02 July 2013

Adventures With A Dog - Part Three

In 1948 we migrated as a family to Kaponga in South Taranaki where my father had obtained a job as local electrical serviceman with the local power authority.  So, on weekends, in groups of four or five we local kids would visit various haunts within cycling distance.  Chum came too. Favourites were a few dams on farmers’ properties or on the many streams about the mountain.  We would fish for koura and some of them from the deeper dams were big and black.  The bigger boys could pick them up behind their nippers but one boy was not quick enough and there was blood everywhere.  They would also terrify the younger of us by chasing us with their koura with nippers outreaching.  We learned to run. And there were other dubious activities.



John in Chum's Kennel - Kaponga

One adventurous undertaking was to make outrigger canoes out of sheets of corrugated iron.  The front of the canoe was made out of the sheet of iron bent up over a short plank and nailed to it and the back section was the other end of the sheet bent and nailed about a rectangular piece of wood (about 400 x 250mm).  The whole thing was waterproofed by melting tar off the road over a fire and pouring it into the seams of the 'boat'.  The 'outrigger' part was a plank nailed across the canoe and extended out to a kerosene tin on one side.  These canoes worked well on a dam just up from Kaponga on the Kaupokunui Stream.  This dam was of historical significance although few knew it at the time.  It marked the site of the first hydroelectric generation in New Zealand in 1916.   The dam has since been destroyed in an attempt at flood control.  It’s a miracle that we didn't drown in that dam as I had only just learned to take my first few swimming strokes and we were always out of our depth, having 'naval engagements on the high seas'.  I doubt that any of the others could swim.  Chum stood on the bank and barked warnings.

Possums were a pest up towards Mount Taranaki.  On weekends and school holidays I’d visit school friends on their farms and I would hike off to the nearest patch of bush looking for possums –with Chum.  I remember being part of some death struggles between Chum and possums that had been caught on the ground.  There was fur everywhere as the possum would loose its fur and the dog would nearly gag on the mouthfuls of possum hair.  I would grab a big stick to try and help dispatch the possum but, on one occasion in a swamp, couldn't tell the difference between the possum and the dog, they were both so covered in mud.  The dog and I were great mates.

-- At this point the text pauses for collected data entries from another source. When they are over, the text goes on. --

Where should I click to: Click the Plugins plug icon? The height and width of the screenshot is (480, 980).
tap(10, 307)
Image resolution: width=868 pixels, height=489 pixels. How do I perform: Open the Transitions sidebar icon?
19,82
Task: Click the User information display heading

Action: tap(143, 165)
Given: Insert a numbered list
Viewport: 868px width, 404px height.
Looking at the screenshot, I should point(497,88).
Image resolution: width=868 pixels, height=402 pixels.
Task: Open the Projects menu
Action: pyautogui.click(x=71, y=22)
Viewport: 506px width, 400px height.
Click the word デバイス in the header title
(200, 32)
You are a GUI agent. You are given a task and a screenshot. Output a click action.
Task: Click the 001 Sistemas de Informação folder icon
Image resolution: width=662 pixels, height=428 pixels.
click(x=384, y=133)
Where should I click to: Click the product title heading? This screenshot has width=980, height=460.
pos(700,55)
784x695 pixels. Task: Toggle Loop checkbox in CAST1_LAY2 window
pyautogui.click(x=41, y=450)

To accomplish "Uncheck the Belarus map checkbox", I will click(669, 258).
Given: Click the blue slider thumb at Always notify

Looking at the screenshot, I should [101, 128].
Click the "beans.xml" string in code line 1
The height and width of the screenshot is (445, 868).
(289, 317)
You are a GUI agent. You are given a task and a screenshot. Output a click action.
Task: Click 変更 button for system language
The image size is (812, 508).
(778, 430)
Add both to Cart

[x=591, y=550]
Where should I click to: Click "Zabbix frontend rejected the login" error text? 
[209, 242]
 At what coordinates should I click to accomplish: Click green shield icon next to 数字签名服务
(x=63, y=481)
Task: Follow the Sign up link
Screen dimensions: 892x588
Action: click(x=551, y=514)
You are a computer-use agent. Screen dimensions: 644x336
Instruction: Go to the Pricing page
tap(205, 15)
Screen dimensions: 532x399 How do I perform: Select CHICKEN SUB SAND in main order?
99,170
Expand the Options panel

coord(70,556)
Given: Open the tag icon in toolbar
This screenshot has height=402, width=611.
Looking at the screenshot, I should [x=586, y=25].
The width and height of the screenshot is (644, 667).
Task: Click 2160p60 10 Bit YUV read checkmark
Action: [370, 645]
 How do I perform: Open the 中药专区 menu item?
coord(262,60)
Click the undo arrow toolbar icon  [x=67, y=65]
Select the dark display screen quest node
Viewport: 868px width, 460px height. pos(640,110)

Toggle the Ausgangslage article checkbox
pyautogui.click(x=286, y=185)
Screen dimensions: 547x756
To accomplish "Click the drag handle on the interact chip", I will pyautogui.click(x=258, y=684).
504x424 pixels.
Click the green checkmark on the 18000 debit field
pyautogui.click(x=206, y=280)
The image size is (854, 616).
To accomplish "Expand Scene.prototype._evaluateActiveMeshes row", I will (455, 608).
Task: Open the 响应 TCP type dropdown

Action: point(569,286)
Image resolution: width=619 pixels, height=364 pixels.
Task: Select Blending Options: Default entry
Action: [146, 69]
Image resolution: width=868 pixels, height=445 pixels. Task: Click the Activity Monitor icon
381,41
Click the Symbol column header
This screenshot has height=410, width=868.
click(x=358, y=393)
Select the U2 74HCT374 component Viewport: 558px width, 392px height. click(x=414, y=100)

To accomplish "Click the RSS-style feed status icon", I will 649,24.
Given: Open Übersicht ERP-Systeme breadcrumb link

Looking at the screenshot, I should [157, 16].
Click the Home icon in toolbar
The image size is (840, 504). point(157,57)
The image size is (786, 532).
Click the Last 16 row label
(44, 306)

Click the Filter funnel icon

From our front window you could see Mt Taranaki.  Not surprisingly I took to wandering again and on a few occasions would take Chum, and bike up onto Mt Egmont.  On one trip Chum became lost in the bush and I had to find him – by using his yelps as a beacon.  It took me quite a while. He was caught by his paw in a possum 'gin' trap at the base of a big Rimu tree and I had to work out how to release him from the trap.  I had to use my foot to open the strong spring holding the jaws of the trap shut on his paws. I gathered him up and carried him to the road.  I biked him home, carrying him under one arm.  Fortunately it was all down hill.  I was quite pleased with my 'rescue' as I’d never been alone in the NZ bush before and had been quite scared.


My father had cured some rabbit skins from Chum's kills in Hastings and these were inverted and used as gloves over the handlebars of our bikes in winter.  No more chilblains on frosty mornings.